One of the universal truths of commercial real estate is that the rent a property commands is closely tied to determining its value – far more so than with residential property. So, whether you’re planning to buy, sell or lease, examining data on the movement of asking prices for commercial rents is one of the most accurate ways to understand the property market – and therefore decide the best course of action.
Sure, listen to expert opinions; they are worth noting as any voice of experience is valuable. But the full, true picture will only become clear if these expert opinions can be sifted through a filter of solid data. Furthermore, such data needs to accurately gauge the entire market to be genuinely useful, as most published analysis and information about commercial property pertains solely to the highly visible “prime” real estate and ignores small to medium sized sectors.
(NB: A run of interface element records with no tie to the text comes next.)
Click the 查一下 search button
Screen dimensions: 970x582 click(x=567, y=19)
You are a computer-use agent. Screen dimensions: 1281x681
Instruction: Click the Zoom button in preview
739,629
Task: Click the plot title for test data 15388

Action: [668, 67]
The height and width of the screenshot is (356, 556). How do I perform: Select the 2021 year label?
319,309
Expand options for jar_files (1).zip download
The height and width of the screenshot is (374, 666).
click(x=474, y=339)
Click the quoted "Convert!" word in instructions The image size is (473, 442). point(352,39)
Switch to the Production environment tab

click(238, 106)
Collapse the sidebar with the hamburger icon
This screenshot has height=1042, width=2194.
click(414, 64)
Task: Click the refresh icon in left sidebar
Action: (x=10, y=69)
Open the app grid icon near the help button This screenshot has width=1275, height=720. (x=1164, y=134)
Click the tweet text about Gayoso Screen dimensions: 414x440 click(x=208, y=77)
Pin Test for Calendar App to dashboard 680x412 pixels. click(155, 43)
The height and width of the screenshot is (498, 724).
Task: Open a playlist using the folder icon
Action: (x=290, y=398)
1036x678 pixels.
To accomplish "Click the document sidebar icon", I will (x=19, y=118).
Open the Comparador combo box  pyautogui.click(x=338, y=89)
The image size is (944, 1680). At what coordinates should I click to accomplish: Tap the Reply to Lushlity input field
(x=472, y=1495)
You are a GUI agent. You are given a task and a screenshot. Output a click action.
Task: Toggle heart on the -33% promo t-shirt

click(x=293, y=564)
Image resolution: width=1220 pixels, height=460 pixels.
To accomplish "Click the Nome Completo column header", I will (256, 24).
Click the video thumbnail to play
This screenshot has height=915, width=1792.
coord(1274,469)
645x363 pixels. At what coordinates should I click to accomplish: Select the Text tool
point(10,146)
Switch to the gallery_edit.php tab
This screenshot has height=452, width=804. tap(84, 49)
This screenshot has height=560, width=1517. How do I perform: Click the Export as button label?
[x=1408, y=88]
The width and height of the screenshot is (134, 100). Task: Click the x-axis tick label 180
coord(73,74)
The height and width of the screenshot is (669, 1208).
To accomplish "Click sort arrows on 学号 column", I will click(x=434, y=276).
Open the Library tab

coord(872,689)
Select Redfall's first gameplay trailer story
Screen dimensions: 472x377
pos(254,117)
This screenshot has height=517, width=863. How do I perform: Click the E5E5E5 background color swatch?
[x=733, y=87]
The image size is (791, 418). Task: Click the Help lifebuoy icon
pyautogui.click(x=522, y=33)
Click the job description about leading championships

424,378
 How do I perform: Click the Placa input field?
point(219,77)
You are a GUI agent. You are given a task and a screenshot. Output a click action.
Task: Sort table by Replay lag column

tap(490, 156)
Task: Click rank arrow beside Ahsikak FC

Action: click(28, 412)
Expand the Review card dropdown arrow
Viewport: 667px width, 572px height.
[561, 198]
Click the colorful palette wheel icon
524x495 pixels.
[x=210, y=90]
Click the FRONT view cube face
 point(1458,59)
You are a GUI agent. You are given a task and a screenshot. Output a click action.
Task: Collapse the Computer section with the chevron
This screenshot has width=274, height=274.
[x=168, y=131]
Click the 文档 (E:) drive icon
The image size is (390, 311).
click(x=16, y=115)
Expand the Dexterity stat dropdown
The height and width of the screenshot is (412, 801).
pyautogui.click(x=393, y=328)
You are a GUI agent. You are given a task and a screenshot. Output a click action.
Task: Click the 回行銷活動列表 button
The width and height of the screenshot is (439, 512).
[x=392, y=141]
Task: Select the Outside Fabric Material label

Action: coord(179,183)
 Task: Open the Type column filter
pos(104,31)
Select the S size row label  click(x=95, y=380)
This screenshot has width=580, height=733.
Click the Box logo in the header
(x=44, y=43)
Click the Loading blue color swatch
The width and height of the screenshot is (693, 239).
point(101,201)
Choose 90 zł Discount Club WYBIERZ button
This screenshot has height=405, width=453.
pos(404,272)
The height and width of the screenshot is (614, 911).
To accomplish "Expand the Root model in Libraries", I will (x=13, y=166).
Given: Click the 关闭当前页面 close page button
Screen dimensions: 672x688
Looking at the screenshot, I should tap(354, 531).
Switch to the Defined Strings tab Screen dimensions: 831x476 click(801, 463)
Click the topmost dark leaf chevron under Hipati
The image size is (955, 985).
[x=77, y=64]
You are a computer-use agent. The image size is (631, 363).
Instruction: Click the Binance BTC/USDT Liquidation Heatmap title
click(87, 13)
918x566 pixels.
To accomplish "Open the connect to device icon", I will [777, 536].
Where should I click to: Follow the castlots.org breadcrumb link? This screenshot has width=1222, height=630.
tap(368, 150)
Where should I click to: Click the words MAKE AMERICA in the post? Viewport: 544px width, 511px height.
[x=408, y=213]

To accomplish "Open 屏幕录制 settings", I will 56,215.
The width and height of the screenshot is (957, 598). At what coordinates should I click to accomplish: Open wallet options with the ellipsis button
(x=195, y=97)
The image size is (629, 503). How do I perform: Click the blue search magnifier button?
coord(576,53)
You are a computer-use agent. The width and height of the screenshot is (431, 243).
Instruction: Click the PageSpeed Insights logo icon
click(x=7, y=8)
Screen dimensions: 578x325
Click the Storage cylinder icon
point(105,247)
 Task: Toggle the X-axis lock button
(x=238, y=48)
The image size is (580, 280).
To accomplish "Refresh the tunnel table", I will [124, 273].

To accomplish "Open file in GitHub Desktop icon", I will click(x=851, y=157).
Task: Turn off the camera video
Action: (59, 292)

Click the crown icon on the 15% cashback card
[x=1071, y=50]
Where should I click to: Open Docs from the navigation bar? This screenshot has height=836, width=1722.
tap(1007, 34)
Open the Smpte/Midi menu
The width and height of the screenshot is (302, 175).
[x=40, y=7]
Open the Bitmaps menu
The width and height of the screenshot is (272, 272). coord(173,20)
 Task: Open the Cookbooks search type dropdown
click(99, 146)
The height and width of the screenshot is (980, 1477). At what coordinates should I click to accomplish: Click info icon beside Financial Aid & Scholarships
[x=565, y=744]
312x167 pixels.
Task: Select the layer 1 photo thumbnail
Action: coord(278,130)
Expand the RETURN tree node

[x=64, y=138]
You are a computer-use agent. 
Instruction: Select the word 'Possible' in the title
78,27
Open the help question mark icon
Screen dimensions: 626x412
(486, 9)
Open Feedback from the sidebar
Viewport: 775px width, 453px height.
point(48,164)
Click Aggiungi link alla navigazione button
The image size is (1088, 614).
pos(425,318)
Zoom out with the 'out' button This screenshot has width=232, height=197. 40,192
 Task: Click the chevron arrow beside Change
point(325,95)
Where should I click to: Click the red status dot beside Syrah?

Often, this provides buyers, vendors and lessees who need it most with a distorted view of the overall market.
This widespread potential for misinformation was the impetus behind Australia’s leading independent website Commercial Property Guide’s developing the Asking Price Index. We believed there was a gap in the market for providing anyone seeking information in the commercial property sphere with the most balanced and accurate market picture possible. The Asking Price Index examines the small and medium size market each week to create an up-to-date and therefore most optimal indication of conditions as it tracks movement of rents across the board. The index is an excellent tool with which to gauge a commercial agents’ response to market conditions.
Here’s a glimpse at what’s happening—and why—in the Australian commercial real estate market from the perspective of asking price for rents as indicated in the most recent Commercial Property Guide Asking Price Index.
National Market Overview
The Australian market is made up of a relatively small number of significant markets. The three major markets of Melbourne, Sydney and Brisbane account for the lion’s share of the national commercial real estate industry.
These days there is no shortage of events influencing commercial real estate sentiment. Furthermore, not always do the three big metropolitan markets act in unison, mainly because they are reacting daily and in real-time to local events as well as those on a national and international scale.
Most recently, there were two full years between highs in commercial real estate, the national asking rent increases peaking in early 2017 and then trending down until this year in May when they started rising consistently. This upward movement is being driven by rising business confidence and limited commercial property supply in some leasing markets.
Sydney experienced several peaks and troughs in the past few years. These cycles have been about 10 to 14 months from peak to peak. While Sydney’s commercial real estate rent increases sailed through previous national elections unfazed, the past election was different: Sydney office rents dropped prior due to uncertainty surrounding the political landscape but have risen since the election was done and dusted. As Sydney commercial lease increases are driven by improving business confidence, Asking Price Index data shows rent rises reliably anticipating the business confidence survey a month ahead of the survey results being published.
Melbourne and Brisbane are not synchronised with Sydney. Melbourne rent increases were in a slow and graceful decline a few years ago. However, there has been an upswing in lease prices since the middle of 2018. In contrast, Brisbane rents have managed increases of only one per cent every three months at best. Business confidence in both Melbourne and especially Brisbane is lower than Sydney. Hence the lower commercial real estate lease increases outside of Sydney.
Office, Retail and Industrial
Office asking rent increases have been in what stockbrokers would call a “trading range” for many years, starting in January 2017 with a slow declining peak in each of the last three successive cycles. The Asking Price Index however shows signs of rents breaking out of the trading range.
This trend can be attributed to employment growth for office workers in the finance and service industries driving up rents for the limited supply of office space. Capital city fringe areas also have an excess of demand which is leading to rent increases.
Retail rents present a far more interesting picture. The retail market was going down for quite some time, but, despite gloomy media forecasts, retail rents rose consistently from July 2018 until August 2019. However, the last couple of months have seen almost zero rent increases. By comparison, the industrial property market has travelled well for a good five years with reasonably stable rent growth, while industrial rents doing anything as they went on a rollercoaster ride of wild fluctuations particularly in the past 12 months.
Uncertainty in the outlook for both retail and industrial is triggering these patterns: retail confidence remains low and so do retail rent increases, while in the industrial sector confidence has continued to swing during the year. The uncertainty has further been triggered by a range of unique global and local factors that have caused rents to rise for some months only to be discounted as confidence evaporates.
Commercial real estate properties are valued on forecasts of future revenue they will generate. Changes in rent change not only affect a tenant’s hip pocket, but also the value of the landlord’s asset.
Using the week-by-week information contained in the Commercial Property Guide’s Asking Price Index is one of the most efficient ways to receive the up-to-date information required for timely, solid, unfiltered insights.
At the end of the day, data derived from accurate, comprehensive measurements is a critical and priceless tool to aid decisions that ultimately affect your future financial prosperity.